Soon other benefits of fixed prices became apparent (faster billing; less training for staff; in fact it was fixed prices that permitted the now prevalent supermarket format), and it took off. The concept is the same as stamps – the transaction cost of figuring out how much to charge whom is higher than the additional revenue you can make with such price differentiation (not counting possible loss of reputation, and fairness issues). Price discrimination at the shop is now confined to high value high margin businesses such as cars.

And it works in other high gross margin businesses such as airlines, hotels and telecom. These are all businesses with high fixed costs and low marginal costs for the suppliers. Low marginal costs has meant that price discrimination ha been termed as “revenue management” in the airline industry.

During the launch function of my book last year, I got asked if Uber’s practice of personalising fares for passengers is fair (I had given a long lecture on how Uber’s surge pricing is a necessary component of keeping average prices low and boosting liquidity in the taxi market). I had answered that a marketplace needs to ensure that its pricing is perceived as being “fair”, else they might lose customers to competitors. But what if all players in a market practice extreme price discrimination?

Thinking about it, transaction costs will take care of price discrimination before businesses and marketplaces start thinking of fairness. Beyond a point (the point varies by industry), the marginal revenues from price discrimination will fall below the transaction cost of executing this discrimination. And that poses a natural limit to how much price discrimination a business can practice.

Dam capacity

In Mint, Narayan Ramachandran has a nice op-ed on the issue of dam capacity and damn management in the wake of the floods in Kerala last year. In that, he writes:

For dams to do their jobs in extreme situations, they should have large unfilled capacity in their reservoirs when extreme events occur

Reading this piece reminded me of Benoit Mandelbrot’s The (Mis)Behaviour of Markets, and his description of the efforts of the colonial British government in Egypt in deciding the height of the Aswan dam. The problem with the Nile was “long range dependence” – the flow in the river in a year was positively correlated with the flow in the previous few years. This meant that there would be years of high flow followed by years of low flow.

The problem was solved by a British hydrologist Harold Edwin Hurst by looking at thousands of years of data of the flooding of the Nile (yes, this data was available), and there is a nice description of it in Mandelbrot’s book.

I had taken a few insights from this chapter for my own piece on long-range dependence in stock markets that I had written for Mint a few years back.

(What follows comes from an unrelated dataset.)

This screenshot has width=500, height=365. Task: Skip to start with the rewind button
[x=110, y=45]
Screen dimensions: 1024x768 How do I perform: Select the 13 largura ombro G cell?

Coming back to Narayan’s piece, one problem is that in India we have an obsession with keeping dams filled up. In Karnataka, for example, every year during the monsoons, newspapers keep track of the level of water in the major reservoirs, expressing worry in case they’re not full enough. In that sense, I guess our dams haven’t been planned for long-range water sharing, and that has contributed to problems such as sudden water release.
Also not helping matters I guess is the fact that a lot of rivers flow across states, and the level of dams is a source of negotiation between states, and this leads to further keeping them small and ill-geared to long term water management.